[Gc] heap overflow

MenTaLguY mental at rydia.net
Wed Nov 10 11:21:33 PST 2004


On Wed, 10 Nov 2004, Hans Van den Eynden wrote:

> So it's possible to override the link pointer with a function pointer
> and in that way to run you own code??

The link pointers aren't used as function pointers, but any function
pointer in the application's address space could be overwritten in
principle to do that.  The GC is not special in this regard, this is true
of C/C++ programs in general.

> Where are the page headers placed in memory. Are they laying before the
> actual heap or behind??

My understanding is that they are themselves allocated from the heap.
Hans can better elaborate on this though.

> I ask this because if it lays after the heap it also can be overriden by
> a bufferoverflow?

Of course.  Same goes for on the heap or (in certain circumstances) before
it.

> I only ask all this for my thesis.

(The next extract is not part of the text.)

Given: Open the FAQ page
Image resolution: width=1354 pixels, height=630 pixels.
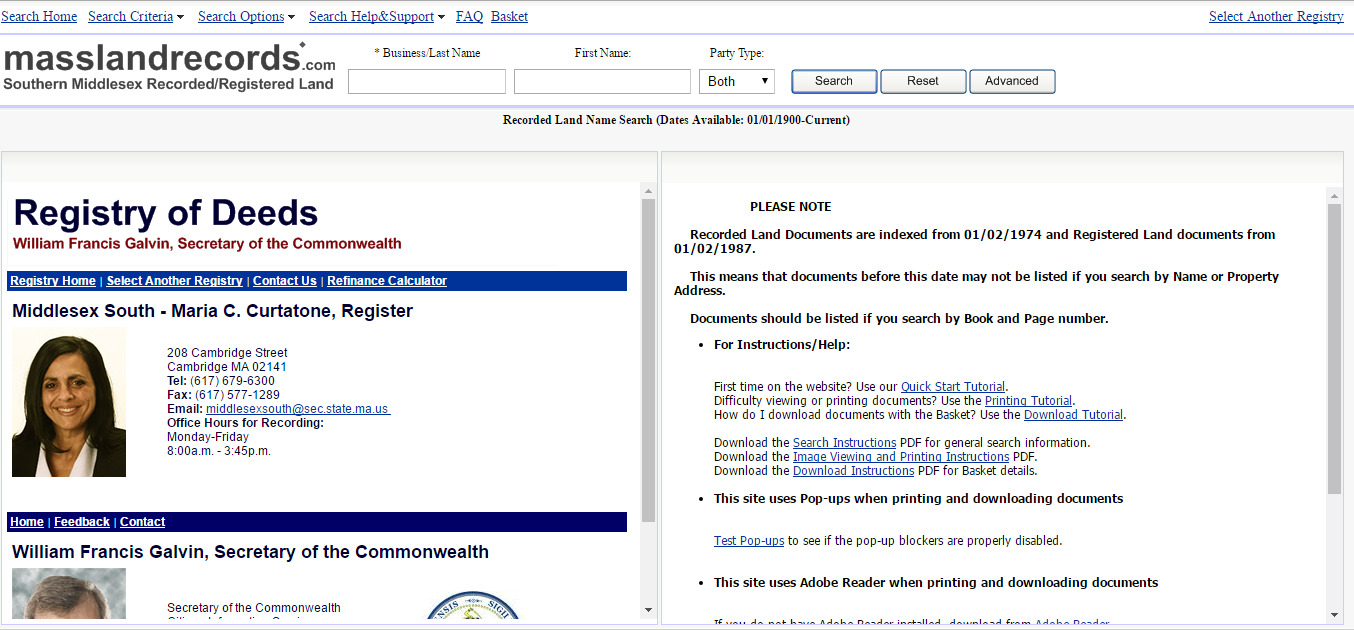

I have to study the GC and what it
> prevents (dangling pointers, memory leaks) and what the vulnerabilities are.

The vulnerabilities are essentially the same as those of any other C/C++
memory allocator.  You can even explicitly free an object, leaving
dangling pointers.

The only special thing about the GC is that it will free objects without
an explicit request to do so, using a conservative algorithm to determine
which objects can be safely freed.  In practice this makes explicit free
calls unnecessary to avoid leaks.

If your code does avoid freeing objects explicitly, and your application
or compiler cannot be tricked into hiding information from the collector,
then you are at least safe from double frees or dereferencing dangling
pointers.

Even then, the collector merely facilitates some safer practices in
application code;  it neither adds nor removes safety by itself.

What it comes down to is this:  if you program in C or C++, you are always
at the mercy of your own code and that of the runtime and compiler.  You
are only as secure as the least secure of those; no library can save you.